Creo que estamos asistiendo a un implacable proceso
de sacralización de lo profano en tanto que profanado. Es lógico que el
cristianismo sea acosado con una voluntad implícita de exterminio, mediante
diversas tácticas de violencia institucionalizada, para las cuales la
ateocracia en su versión democrática cuenta con los más sofisticados
dispositivos: petición canónica de eliminación del celibato identificado como
causa de los abusos sexuales; supresión legal del secreto de confesión
identificado con el encubrimiento criminal; limitación estricta de la libertad de
conciencia clasificada primero como coacción moral, cuando no a punto de ser
regulada como delito de omisión (sanitaria y/o educativa); restricción de la
patria potestad entendida como resistencia ilegítima al ejercicio de la
autoridad del Estado…
Asfixiada en el ámbito privado, la simbología
religiosa será extirpada de su dimensión social y sustituida por un emocionalismo
que garantice el cierre disciplinar y autosatisfecho de una sociedad cuyos miembros
no podrán contar con ningún tipo de apoyo externo. Como en un cuento de
Maupassant que ahora no logro encontrar, todas las puertas de la mazmorra estarán
abiertas y sólo, a punto de franquear el umbral de la libertad, notaremos a
nuestra espalda la mano de un comprensivo inquisidor preguntándonos adónde queremos ir
teniendo tantas cosas pendientes de qué hablar.

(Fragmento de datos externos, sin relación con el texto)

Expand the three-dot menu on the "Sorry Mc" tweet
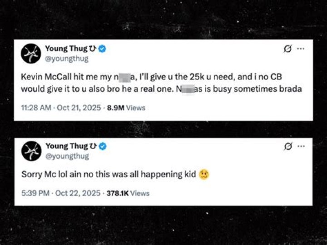Screen dimensions: 327x245 (x=301, y=146)
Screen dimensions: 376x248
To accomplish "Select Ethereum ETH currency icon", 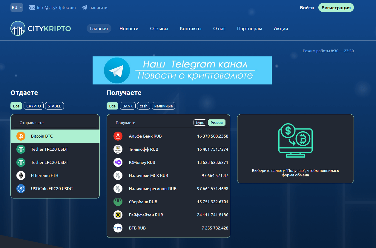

“Nuestros sistemas jurídicos occidentales parten de la idea según la cual en el hombre se puede descender hasta un nivel elemental anterior a la aceptación de tal o cual acceso al mundo de lo divino. El hecho de ser un hombre sería más profundo que la división del género humano en diversas religiones. Sin embargo, no hay nada en ello que vaya por sí. A fin que lo humano pueda poseer un valor, cabe no tanto que el hombre reciba de Dios órdenes a ejecutar, sino que Dios comience por pronunciar sobre la esencia y la existencia del hombre un juicio aprobador. Es muy posible que nos veamos forzados a fundar este primado de lo humano, y como resultado nuestros sistemas jurídicos occidentales, sobre una cierta teología de la creación”.
(Rémi Brague, Sur la religion).
Güelfo, monacal, mientras (des)espero, seguiré mirando a Quien traspasaron.